1,014th to die: March 4, 2010 – Army Sgt. Anthony A. Paci, 30, a Fort Lewis Stryker soldier from Rockville, Md., died at Gereshk, Afghanistan, of injuries suffered during a vehicle rollover. He was assigned to the 5th Stryker Brigade from Joint Base Lewis-McChord. Family members said Paci was in the top position on a Stryker vehicle and yelled for his driver to swerve to avoid an oncoming car carrying an Afghan family. The Stryker rolled over in the process, injuring two soldiers and killing Paci. "The measure of his life is far greater than the number of years he lived, but this you all know," said Capt. Rick Thompson, an Army chaplain. "For what we do with our time is the greatest measure of our lives." Paci earned his high school GED and joined the Army, serving as a mortar man in Iraq. Married, he was the father of three children.

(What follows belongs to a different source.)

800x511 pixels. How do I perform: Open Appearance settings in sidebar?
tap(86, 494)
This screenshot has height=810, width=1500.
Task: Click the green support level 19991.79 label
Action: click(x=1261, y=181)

1,004th to die: Feb. 21, 2010 – Marine Lance Cpl. Eric L. Ward, 19, of Redmond, died in a what the Army would only say was a "hostile incident" while supporting combat operations in Helmand province. A machine gunner, he was assigned to the II Marine Expeditionary Force, Camp Lejeune, N.C. He was a fourth-generation Marine, who, said his father Steven Ward, had dreamed of joining the Corps from an early age. Ward "was always the person to make you laugh no matter what happened," said friend and fellow Marine Trey Hoover. "No matter what happened, where we were at, even if we were sleeping in the field getting a torrential downpour rained on us, he'd always make it funny." Ward, who attended Snoqualmie Valley Public Schools, always bought extra sets of school supplies to give to those who were less fortunate, recalled Steven Ward. "He was a natural leader," said Ward. "He was proud to serve. He was proud for his family. He was strong."
983rd to die: Feb. 9, 2010 – Army Sgt. Adam J. Ray, 23, a Fort Lewis Stryker soldier from Louisville, Ky., died in southern Afghanistan, of wounds suffered when insurgents attacked his unit with an improvised explosive device. He was assigned to the 5th Stryker Brigade Combat Team. In a statement, his mother and father, Jim and Donna Ray of Kentucky, said: "Adam was a brave young man. He first wanted to join the Army after visiting a WWII museum when he was in the third grade. He fell in love with the military life - which I am sure he would say was very different than what he thought it would be. Yet he loved what he was doing. He hated the war but he truly believed that America was doing the right thing…. Being Adam’s parents was a privilege and an honor."